Patients and Methods
Twelve patients with recurrent deep neck infections and CT scans were retrospectively identified since 1990. Their CT scans and medical histories were reviewed. The diagnosis was pathologically confirmed in all cases.
The CT scans revealed an abscess or a localized infected cyst in the deep soft tissues of the neck, with varying degrees of associated inflammatory change in the adjacent soft tissues. The diagnoses in these cases included 1 first branchial cleft cyst, 3 second branchial cleft cysts, 1 third branchial cleft cyst, 2 fourth branchial cleft cysts, 2 infected lymphangiomas, 2 thyroglossal duct cysts, and 1 cervical thymic cyst.

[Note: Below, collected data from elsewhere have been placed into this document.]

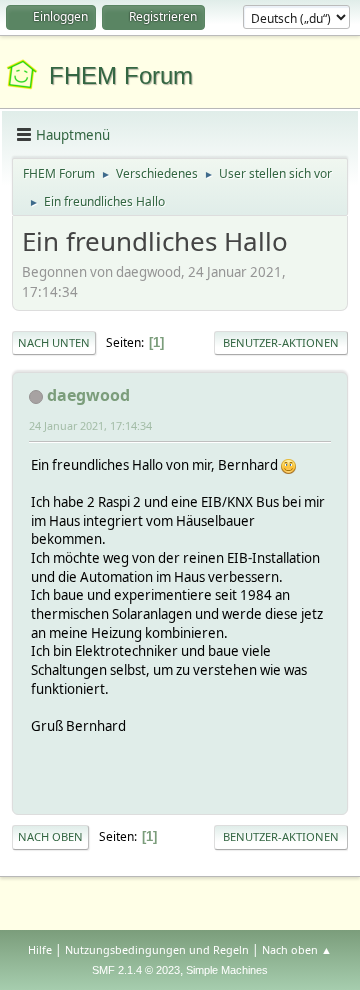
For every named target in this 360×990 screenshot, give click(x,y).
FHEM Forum (121, 75)
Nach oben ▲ (297, 949)
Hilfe (40, 949)
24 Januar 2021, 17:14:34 (90, 425)
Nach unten (54, 342)
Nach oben (50, 836)
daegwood (88, 395)
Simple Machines (227, 970)
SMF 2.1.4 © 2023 (136, 970)
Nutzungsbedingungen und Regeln (157, 949)
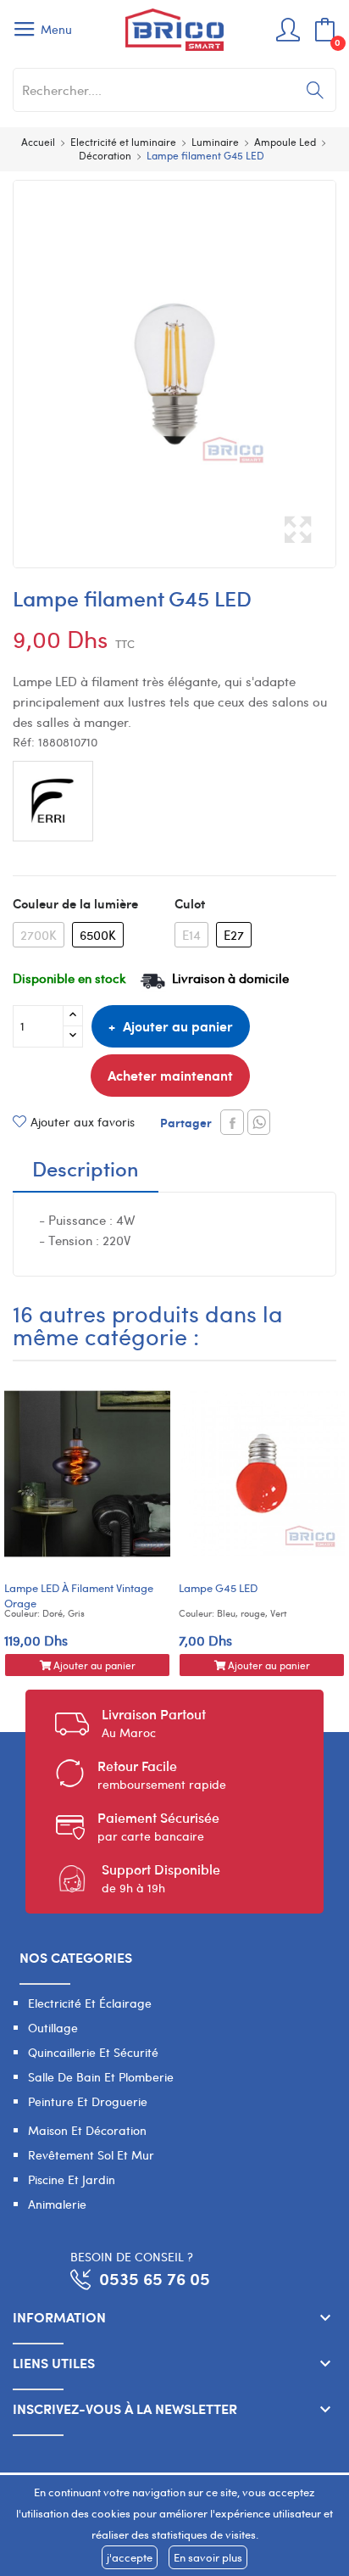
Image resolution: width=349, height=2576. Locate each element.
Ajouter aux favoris (82, 1122)
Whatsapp (258, 1122)
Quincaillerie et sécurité (93, 2052)
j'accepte (129, 2557)
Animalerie (57, 2204)
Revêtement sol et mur (91, 2155)
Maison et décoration (87, 2130)
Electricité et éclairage (90, 2003)
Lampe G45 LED (218, 1587)
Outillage (53, 2028)
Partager (232, 1122)
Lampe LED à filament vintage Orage (78, 1595)
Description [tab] (85, 1170)
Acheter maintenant (170, 1075)
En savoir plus (208, 2557)
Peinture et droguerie (87, 2101)
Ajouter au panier (178, 1026)
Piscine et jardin (71, 2179)
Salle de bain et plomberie (101, 2077)
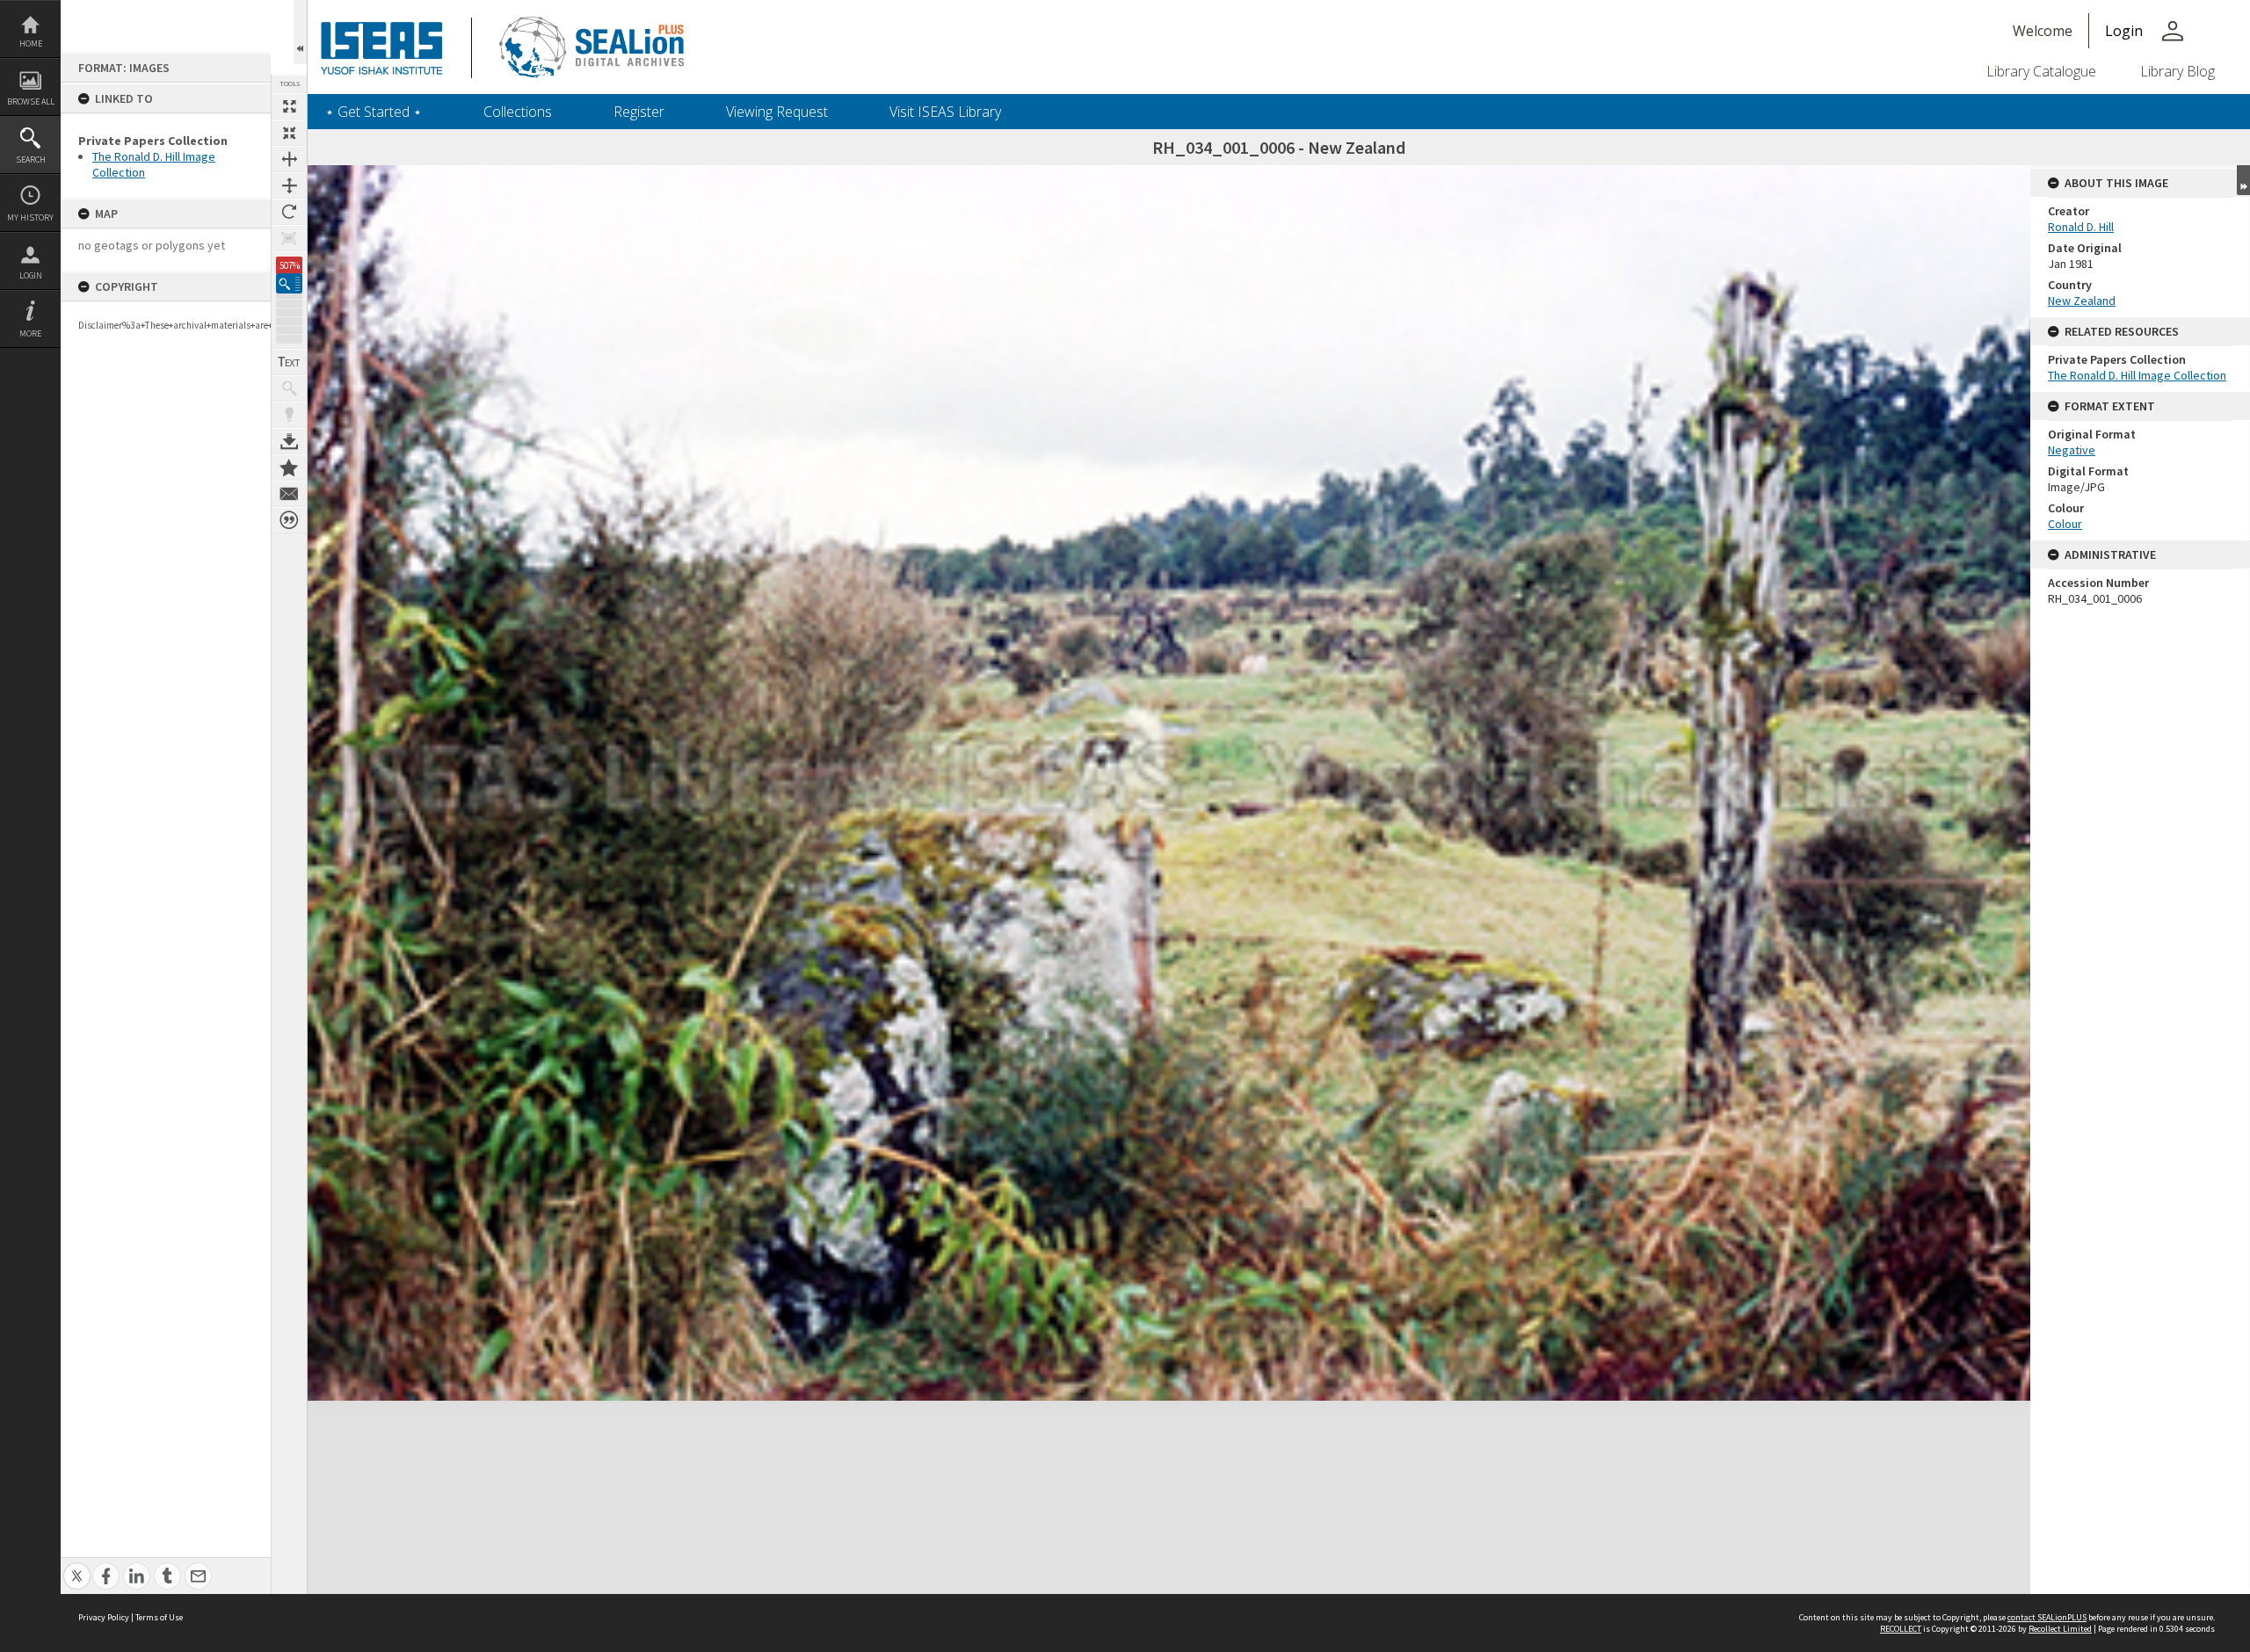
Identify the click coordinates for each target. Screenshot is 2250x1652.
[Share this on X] (77, 1566)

Most deep neck infections are the result of suppurative adenitis. The location of the primary focus is usually from the mucosa of the upper aerodigestive tract or from an odontogenic source. Less common causes are perforations due to a foreign body, thrombophlebitis of the internal jugular vein, or osteomyelitis of the spine. Recurrences in these situations are unusual. Less commonly, congenital lesions can present as deep neck infections, and recurrences are common. Our cases suggest that the recurrence of a deep neck infection should alert the physician to the possibility of an underlying congenital lesion and that CT is helpful in the early recognition of these lesions.